- Country: United States
- Language: English

Publication
- Published in: The Century Magazine
- Publication date: December 1922

= María Concepción =

"María Concepción" is a work of short fiction by Katherine Anne Porter first published in The Century Magazine in 1922. The story was collected in The Flowering Judas (1930) and later in Flowering Judas and Other Stories in 1935, each published by Harcourt, Brace and Company. "Maria Concepción" is included with other previously published works in The Collected Stories of Katherine Anne Porter (1965).

==Background==
In 1920, Porter traveled to Mexico under the auspices of Mexican emigres she had met in New York City shortly after her recovery from the Spanish Influenza in 1919. She arrived in Mexico during the reformist Alvaro Obregon administration in the aftermath of the Mexican Revolution, while the country was still in turmoil. In 1921, amid charges from local authorities that she was fraternizing with Bolsheviks, Porter was compelled to depart the country.
Upon completing the story, Porter admitted she "didn't know what to do with it." She mentioned the work to art director George Sill at The Century Magazine and was encouraged to present the piece to the editor Carl Van Doren. Porter recalled:

Carl took it and looked it over right before me and said "I think you're a real writer" and I just went out walking on air. I never said anything about money…the next day George Sill came down in person to Washington Square and handed me a cheque for $600. I was launched!

Porter's "first mature work of fiction", "María Concepción" appeared in The Century Magazine in 1922. It is one of several short stories she set in Mexico.

The story is based on an incident involving a homicide told to Porter by archaeologist William Nevin during her visit to his excavation site near Mexico City in 1920. According to Nevin, a local peasant woman who provided him with meals at the site, was known in the rural community to have murdered her husband's mistress.
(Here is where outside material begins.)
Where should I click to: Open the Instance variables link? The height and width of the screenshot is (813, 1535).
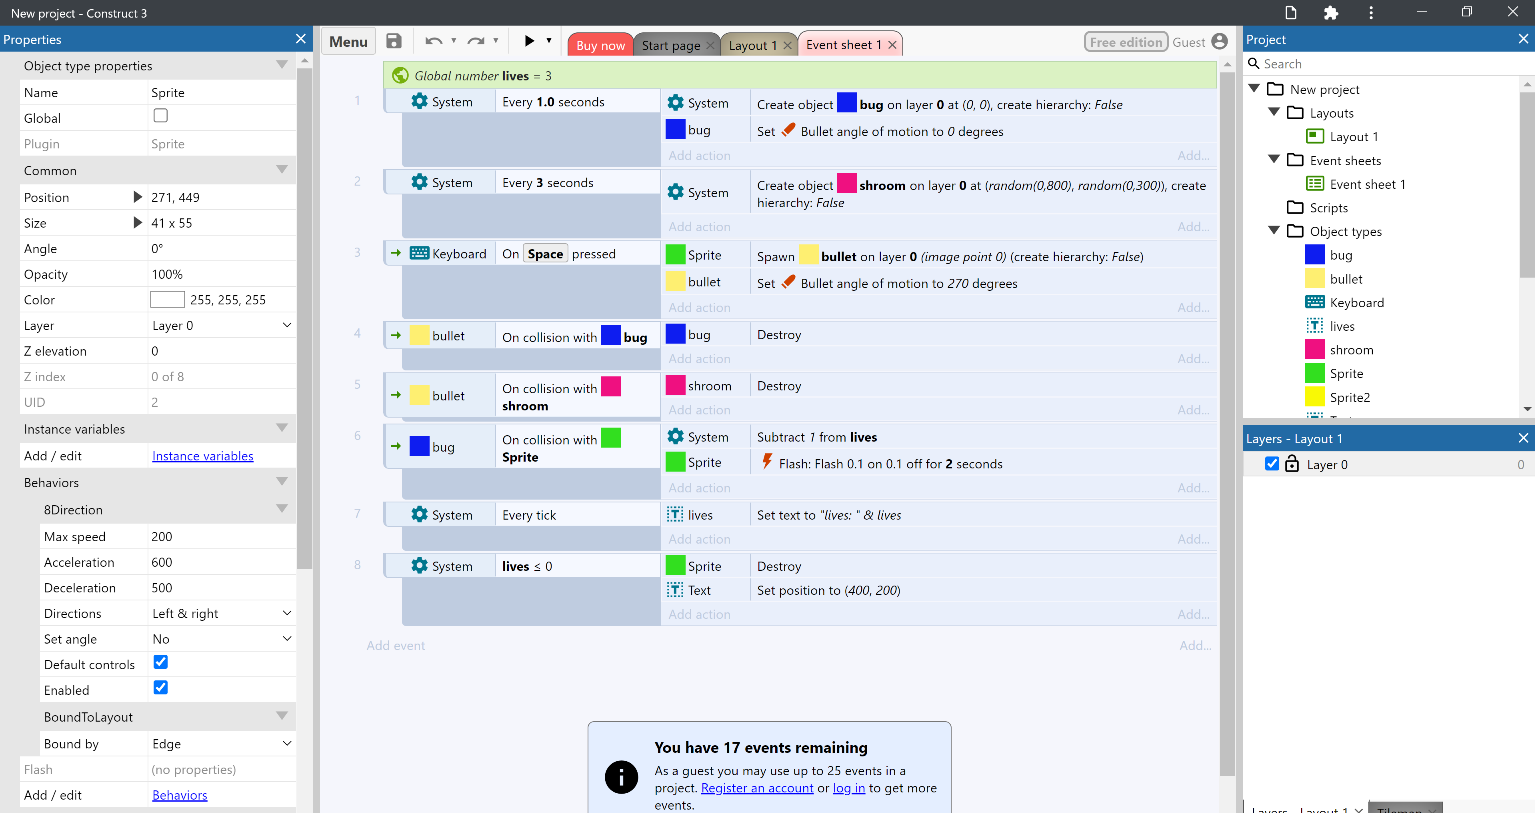pos(202,456)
When Porter encountered the woman she was deeply impressed with the young woman's dignity and self-possession, later commenting: "Here was royalty in every sense of the word." The circumstances of the tragic incident as described to Porter form the narrative for "María Concepción."

==Plot==
An 18-year-old Indio woman in rural Mexico, Maria Concepción, is married to Juan. who serves as a laborer on an archaeological site operated by an American scientist. Newly pregnant, she cooks for the men. A 15-year-old girl, Rosa, is a local beekeeper. When Maria Concepción discovers that she and Juan are having an affair, she determines to exterminate both her female rival and her own unborn child conceived by Juan.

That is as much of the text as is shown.